Bank Jambi Tancap Gas Pulihkan Layanan Usai Serangan Siber, Terapkan Strategi Jemput Bola
– PT Bank Pembangunan Daerah (BPD) Jambi bergerak cepat mengambil langkah-langkah strategis menyusul insiden serangan siber yang sempat mengganggu operasional layanan perbankan mereka.
Sebagai langkah pengamanan, manajemen memutuskan untuk menghentikan sementara layanan ATM dan mobile banking. Kebijakan ini diambil demi melindungi keamanan data serta dana milik nasabah.
Untuk menjaga kelancaran pelayanan, Bank Jambi kini menerapkan strategi “jemput bola” dengan mendatangi langsung nasabah, khususnya di lingkungan instansi pemerintah. Selain itu, jumlah petugas pelayanan di setiap kantor cabang juga ditingkatkan secara signifikan.
Langkah ini diambil sebagai respons atas meningkatnya antrean nasabah yang melakukan transaksi penarikan dana secara manual di sejumlah kantor cabang dalam beberapa hari terakhir.
Bank mencatat, mayoritas nasabah yang mengantre berasal dari kalangan Aparatur Sipil Negara (ASN) dan Pegawai Pemerintah dengan Perjanjian Kerja (PPPK).
Direktur Operasional Bank Jambi, Zulfikar, menjelaskan bahwa tim perbankan kini aktif mendatangi kantor dinas guna mempermudah akses layanan bagi para pegawai.
“Dengan layanan ini, pegawai tetap dapat melakukan transaksi tanpa harus meninggalkan kantor, sehingga tidak mengganggu aktivitas pekerjaan,” ujarnya, Senin (13/04/2026).
Ia menambahkan, proses layanan jemput bola tetap dilakukan dengan prosedur verifikasi data yang ketat.

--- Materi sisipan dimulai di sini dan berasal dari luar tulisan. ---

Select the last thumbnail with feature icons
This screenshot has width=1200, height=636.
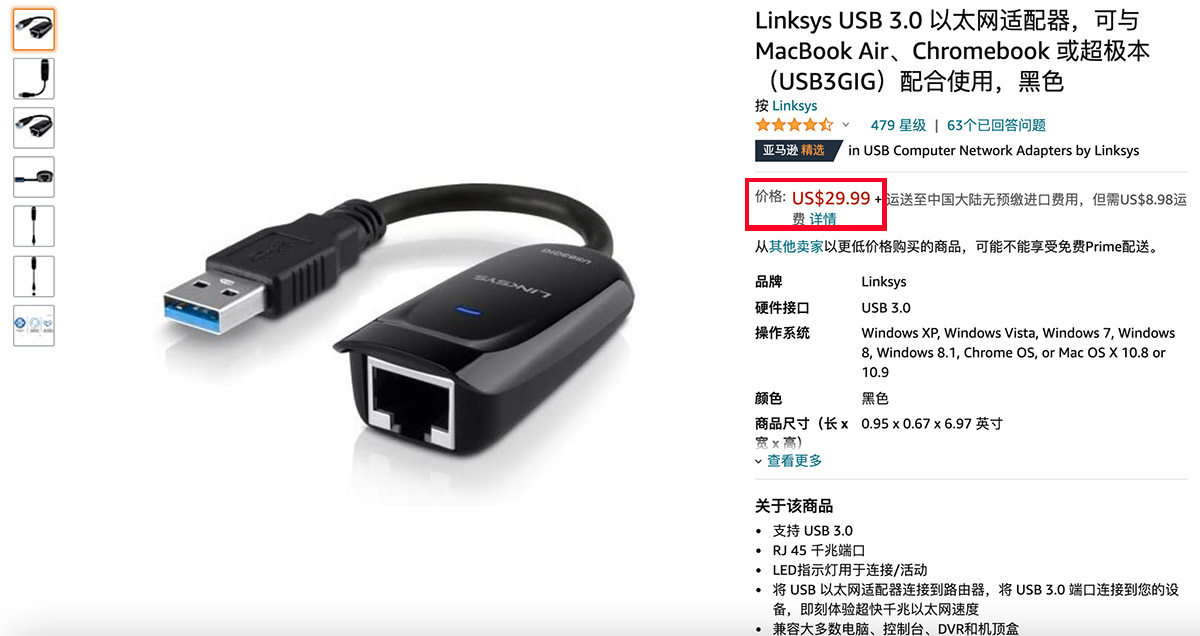coord(34,325)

Pihak bank terlebih dahulu mendata jumlah pegawai yang membutuhkan layanan di setiap instansi untuk memastikan efisiensi.

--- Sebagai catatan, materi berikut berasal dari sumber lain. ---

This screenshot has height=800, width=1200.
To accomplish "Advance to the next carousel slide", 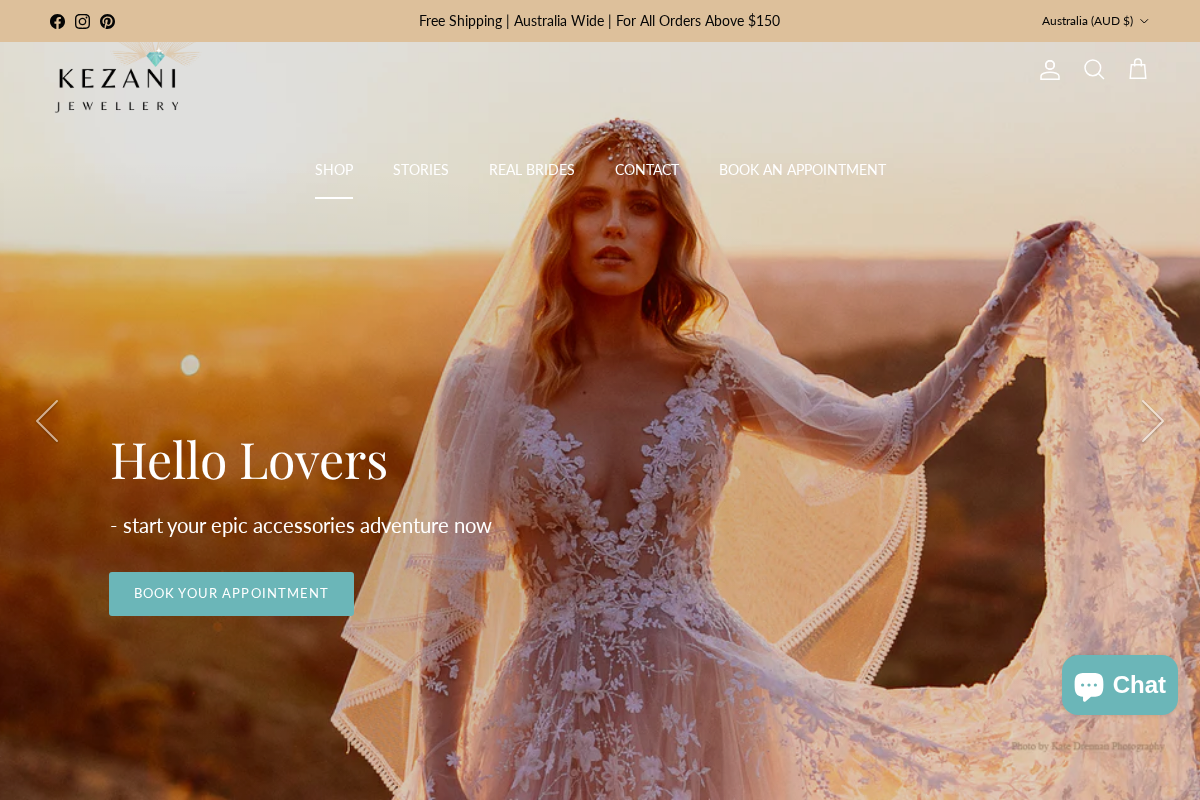I will pyautogui.click(x=1153, y=421).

Di sisi lain, Bank Jambi juga melakukan penyesuaian pada lini pelayanan depan dengan menambah jumlah teller secara signifikan. Jika sebelumnya satu titik layanan hanya dilayani dua teller, kini jumlahnya meningkat menjadi tujuh orang.
“Penambahan ini bertujuan mempercepat proses transaksi manual agar antrean dapat segera terurai,” jelas Zulfikar.
Bahkan, pada kantor cabang tertentu yang memiliki tingkat kunjungan tinggi, jumlah teller yang disiagakan mencapai sembilan orang guna mengantisipasi lonjakan nasabah.
Sementara itu, terkait pemulihan layanan digital, Zulfikar menyebutkan bahwa proses audit forensik masih terus berlangsung. Langkah ini penting untuk mengidentifikasi sumber gangguan sekaligus memperkuat sistem keamanan.
Manajemen menargetkan layanan ATM dapat segera kembali beroperasi normal, dengan memastikan seluruh sistem telah aman sebelum dibuka kembali untuk masyarakat.